(Excerpts from a dataset)
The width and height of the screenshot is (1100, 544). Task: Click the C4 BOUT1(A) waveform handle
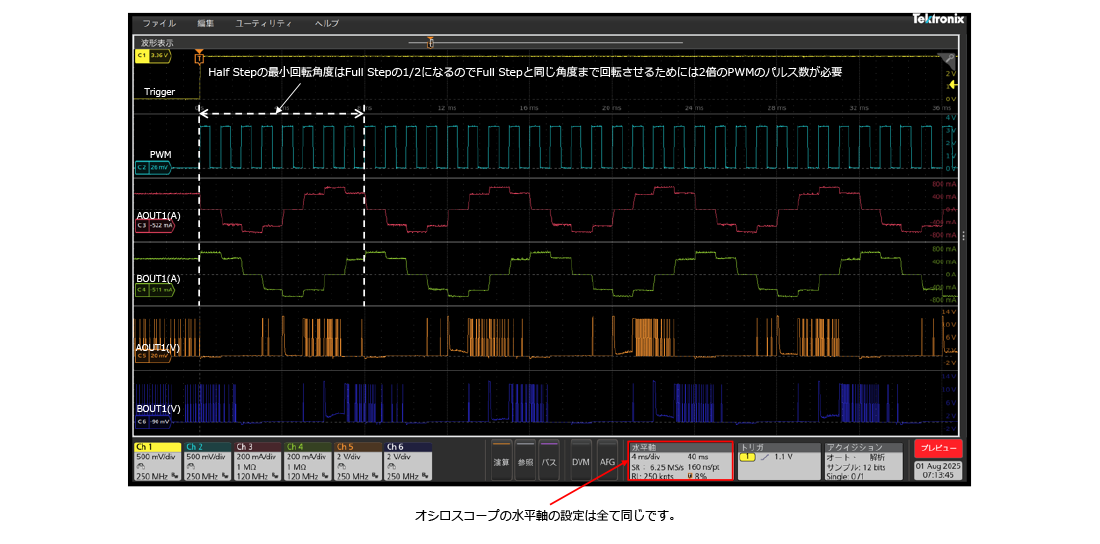click(154, 290)
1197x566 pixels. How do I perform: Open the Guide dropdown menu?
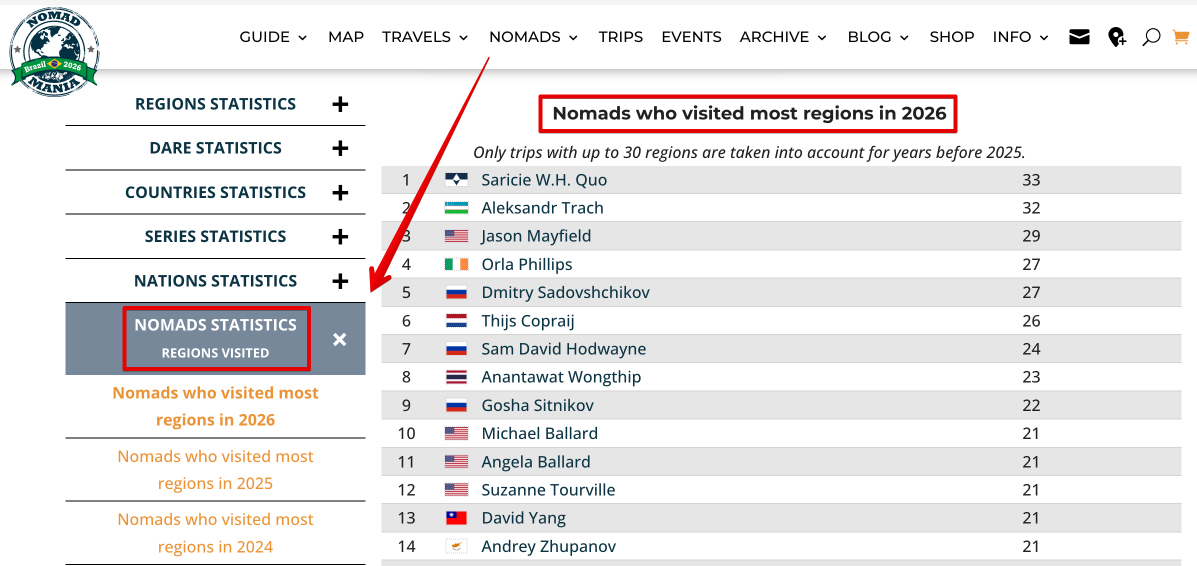273,37
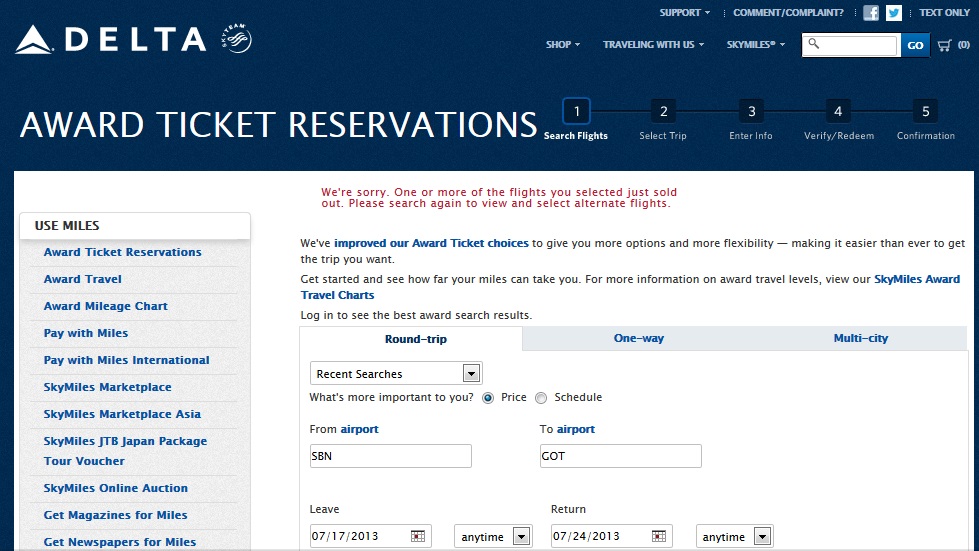Screen dimensions: 979x551
Task: Open Delta's Twitter page icon
Action: point(894,13)
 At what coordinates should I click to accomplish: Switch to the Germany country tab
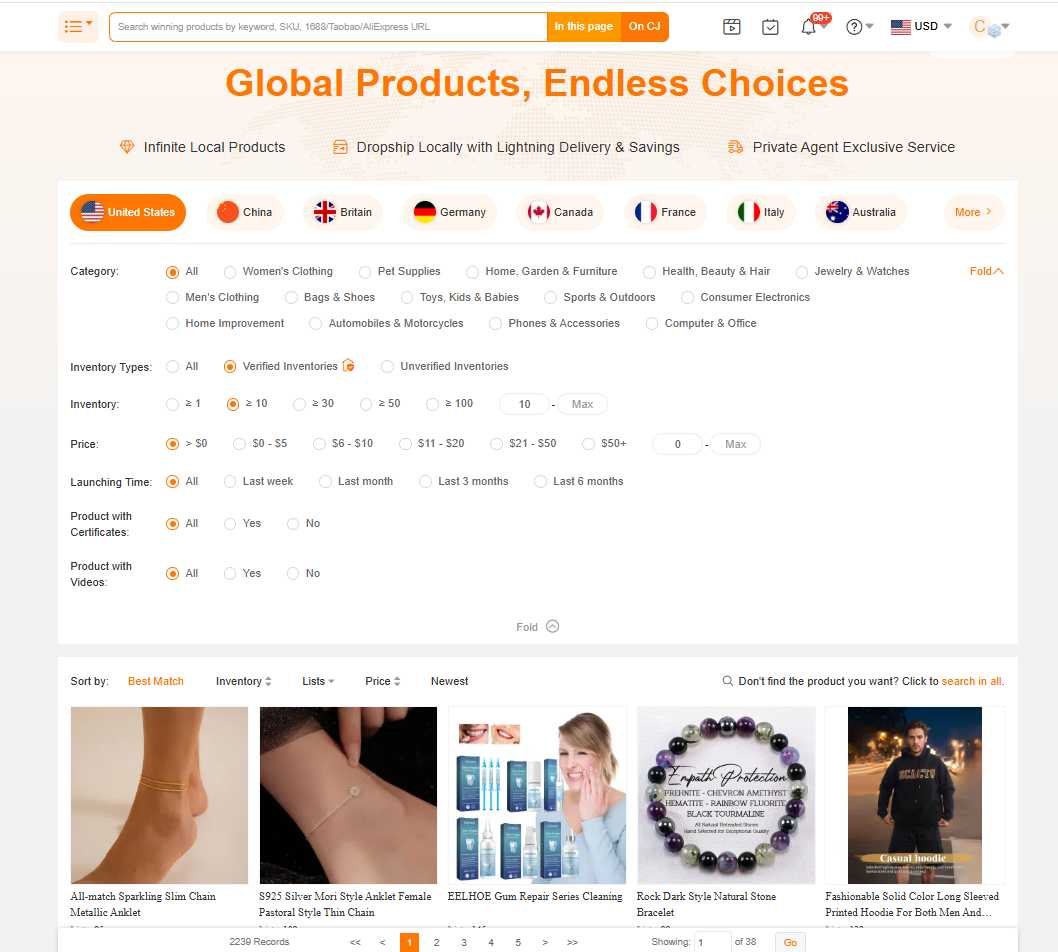coord(449,213)
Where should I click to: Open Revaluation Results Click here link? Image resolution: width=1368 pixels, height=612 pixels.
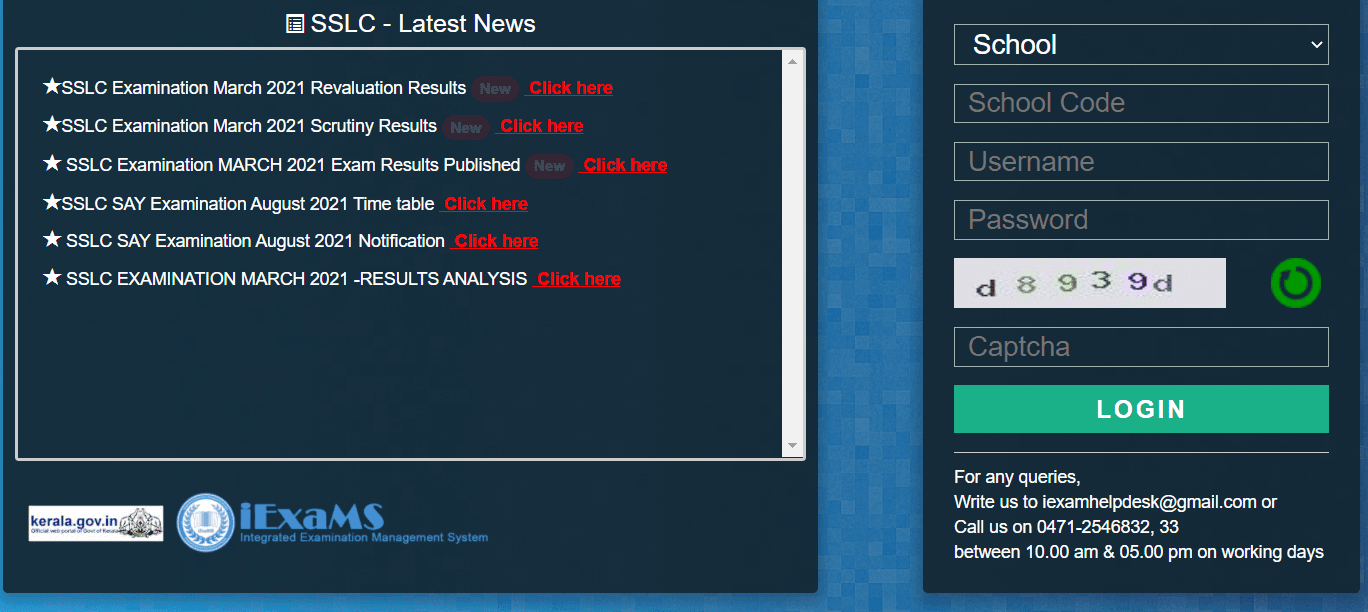coord(570,88)
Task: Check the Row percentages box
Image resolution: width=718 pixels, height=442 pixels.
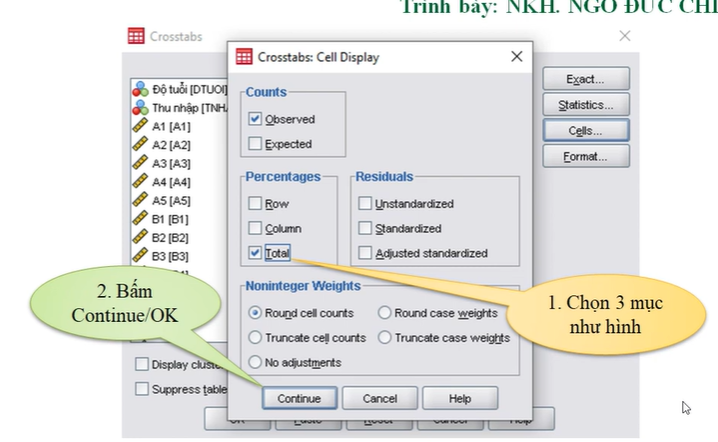Action: click(255, 203)
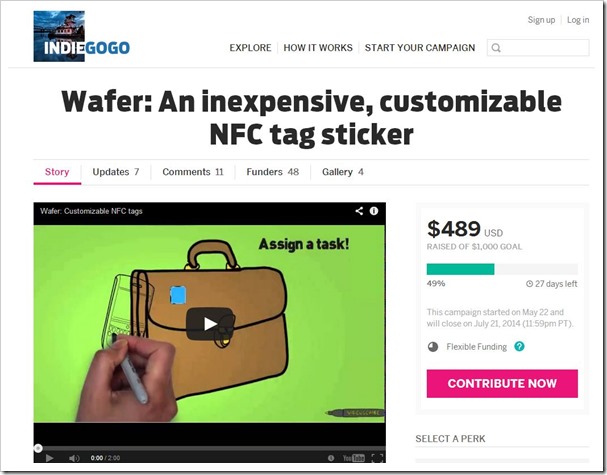Click the YouTube logo in the player
Viewport: 607px width, 475px height.
(x=353, y=458)
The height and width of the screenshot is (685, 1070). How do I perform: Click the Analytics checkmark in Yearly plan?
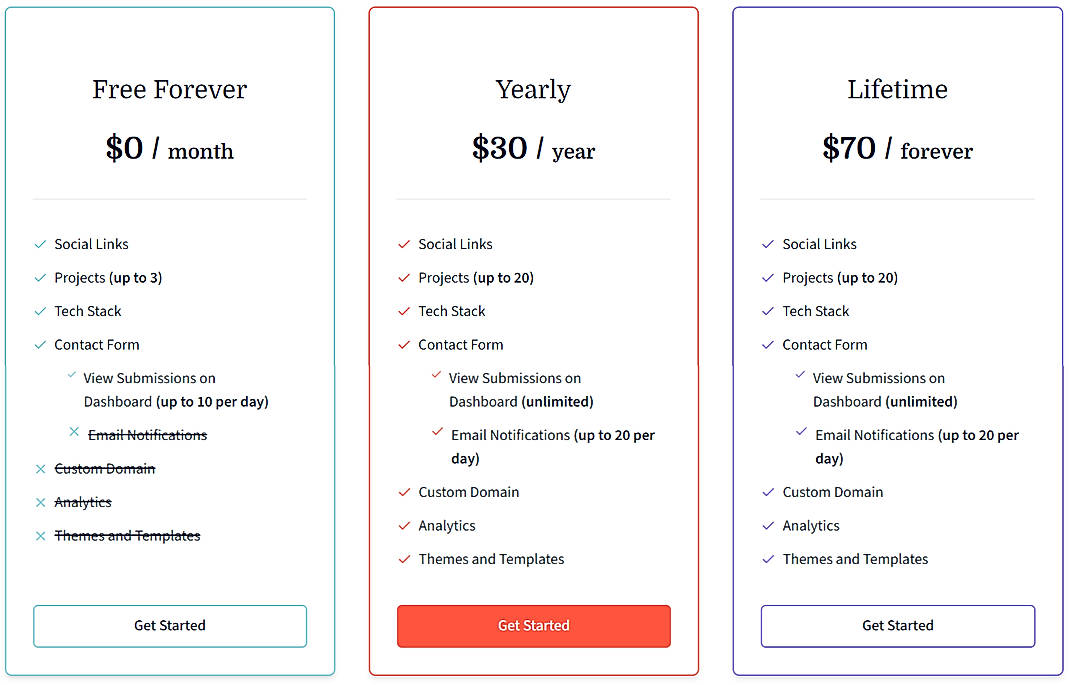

**Assignment**
Please give an exact printout of all the records, pictures aside.

**Exercise answer**
The width and height of the screenshot is (1100, 544). Task: Click the C4 BOUT1(A) waveform handle
click(154, 290)
1197x566 pixels. How do I perform: Open the Guide dropdown menu?
273,37
Screen dimensions: 979x551
Task: Open Delta's Twitter page icon
Action: point(894,13)
 At what coordinates should I click to accomplish: Switch to the Germany country tab
coord(449,213)
Where should I click to: Open Revaluation Results Click here link? Image resolution: width=1368 pixels, height=612 pixels.
coord(570,88)
Task: Check the Row percentages box
Image resolution: width=718 pixels, height=442 pixels.
Action: click(255, 203)
Click the YouTube logo in the player
Viewport: 607px width, 475px height.
(x=353, y=458)
The height and width of the screenshot is (685, 1070). How do I perform: Click the Analytics checkmark in Yearly plan?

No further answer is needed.